* begin QUOTED PASSAGE *
Mmmm, care to try my basic "matrixtest" sketch?
Just match the pin numbers to the functions.
/* Loop scanner demonstration
Code for max 7219 from maxim, reduced & optimised for using multiple 7219 cascaded.
______________________________________
General notes:
- if using only one max7219, then use maxSingle function to control
the module --- maxSingle(register (1-8), column (0-255))
- if using more then one max7219, and all should work the same, use maxAll
function --- maxAll(register (1-8), collum (0-255))
- if using more than one max7219 and want to change something on one module only,
then use maxOne function
--- maxOne(module you want to control [1=first], register [1-8], column [0-255])
During initiation, be sure to send every part to every max7219 and then upload it.
For example, if you have five max7219's, you have to send the scanLimit 5 times
before you load it, otherwise not every max7219 will get the data. the (fixed)
* end QUOTED PASSAGE *
* begin RAW DATA *
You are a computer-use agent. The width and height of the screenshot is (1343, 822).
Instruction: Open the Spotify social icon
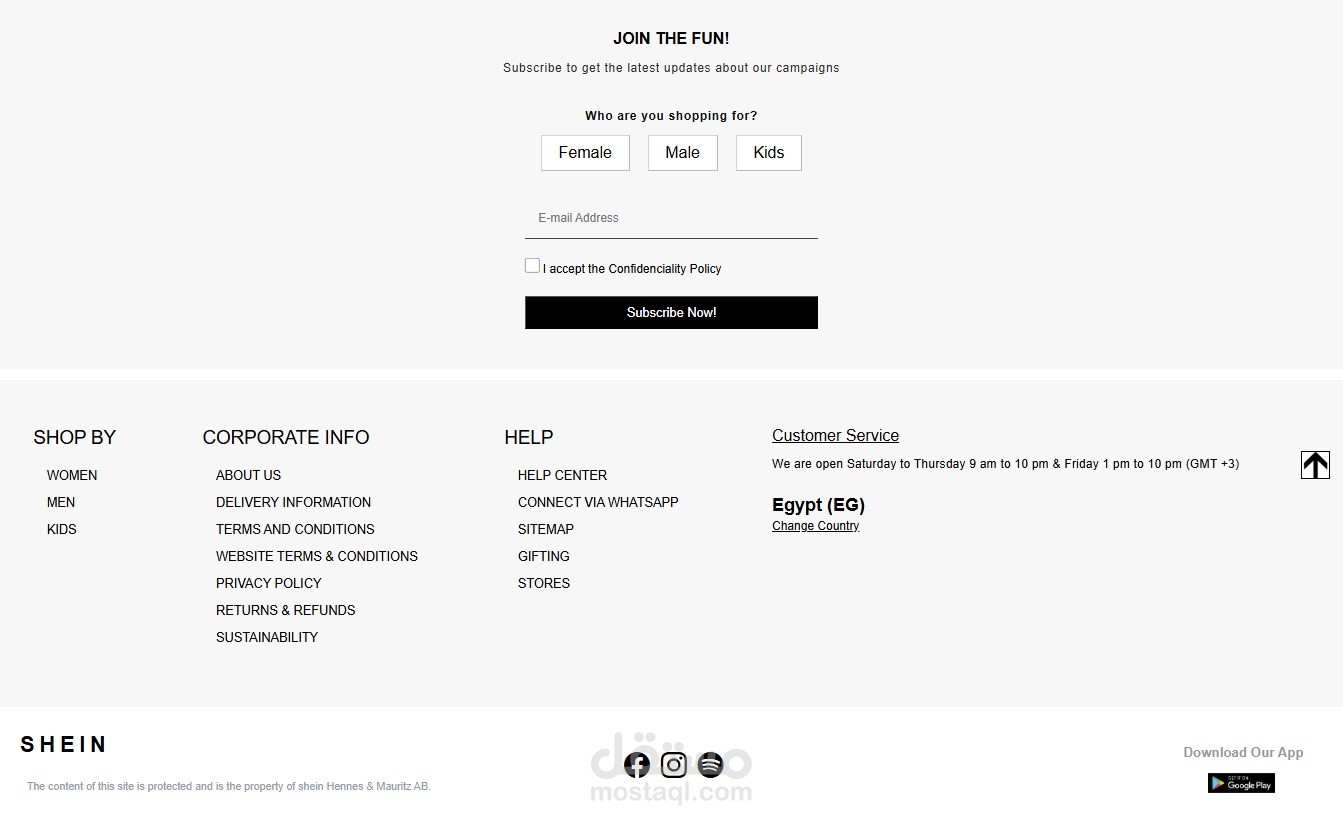[710, 765]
* end RAW DATA *
*PROMPT:*
According to the max7219 sketch notes, how many times must the scanLimit be sent before loading when five max7219's are used?

*WRITTEN ANSWER:*
Five times.